• [DOCUMENT PASSAGE]

It's time to evolve our aviation security before our luck runs out
© Greg Nash

The horrific attacks on 9/11 taught us several things, aviation is and continues to be the holy grail of targets for terrorist groups, the threat is constantly evolving, and we must constantly evolve in order to meet the threat. As it stands today, we have failed to properly evolve and it’s just a matter of time before our luck runs out. We need to place the Federal Air Marshal Service within the lead law enforcement agency in DHS, Homeland Security Investigations and here’s why.

The Federal Air Marshal Service which falls under the TSA has struggled since the attacks on 9/11 to come up with an effective way to manage the workforce and deploy air marshals on the highest risk flights. This is made evident by looking at the two attempted terrorist attacks since then. In 2001 Richard Reid was flying from Paris to Miami on American Airlines flight 63 when he attempted to ignite his shoes that were packed with explosives. It’s no mystery there were no air marshals aboard that plane. We got lucky to say the least.

• [STUDY QUESTIONS]
1. List the lessons that the aviation security article says the 9/11 attacks taught us.
2. Carry on the aviation security article from the point where it stops.

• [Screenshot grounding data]
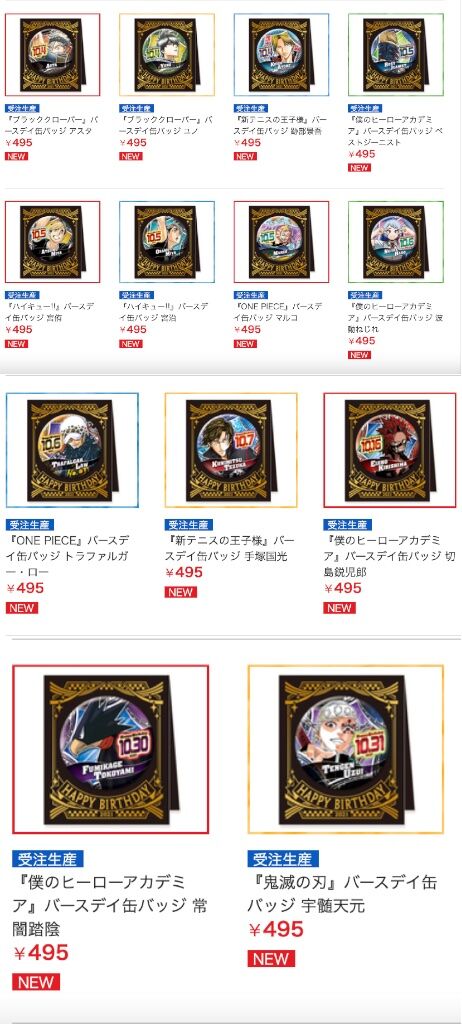Click the NEW badge under 宇髄天元
The height and width of the screenshot is (1024, 462).
271,959
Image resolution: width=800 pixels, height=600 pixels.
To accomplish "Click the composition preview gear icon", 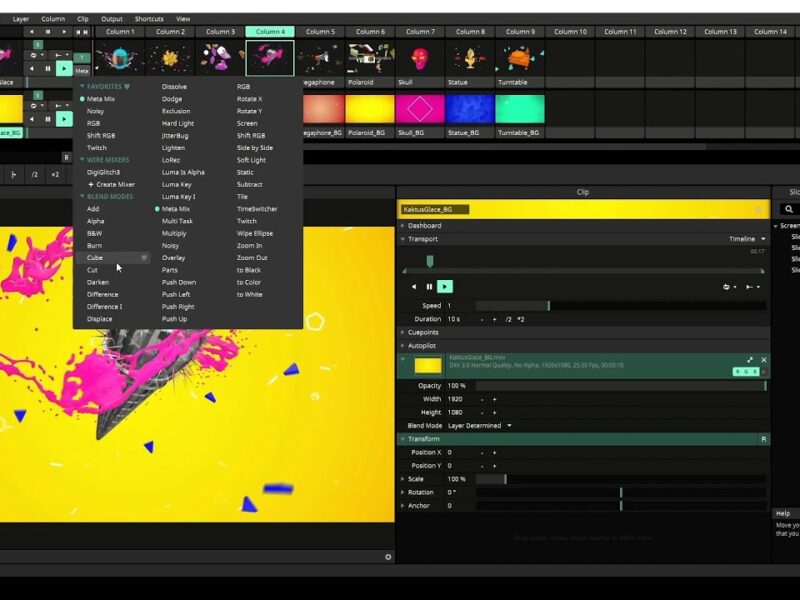I will pos(388,556).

• [SET OF ANSWERS]
1.
- Aviation is and continues to be the holy grail of targets for terrorist groups.
- The threat is constantly evolving.
- We must constantly evolve in order to meet the threat.

2.
Similarly, in 2009, when Umar Farouk Abdulmutallab boarded Northwest Airlines flight 253 from Amsterdam to Detroit. He attempted to set his underwear on fire in an attempt to detonate explosives. Again, the agency failed to identify that flight as being high risk even though at the time Amsterdam had the most-lax security of any country American flagged carriers flew to. We again dodged a major bullet.


Then several years later came the audits by the watchdog agencies. In 2016 a scathing Government Accountability Office (GAO) audit concluded that the FAMS did not include risk into how they deployed its air marshals. Astonishingly enough the report quoted senior leaders in the agency as actually saying they did not use a risk assessment, “but rather selected these areas in consultation with 30 subject matter experts from various offices within TSA”.

That’s not a typo, they actually said they took the almost billion dollars the taxpayers give the agency every year and had “experts” within TSA, a regulatory agency not a law enforcement or intelligence agency, and used their “intuition” to deploy air marshals. That alone should have enraged Congress enough to get the FAMS out of TSA, but it wasn’t.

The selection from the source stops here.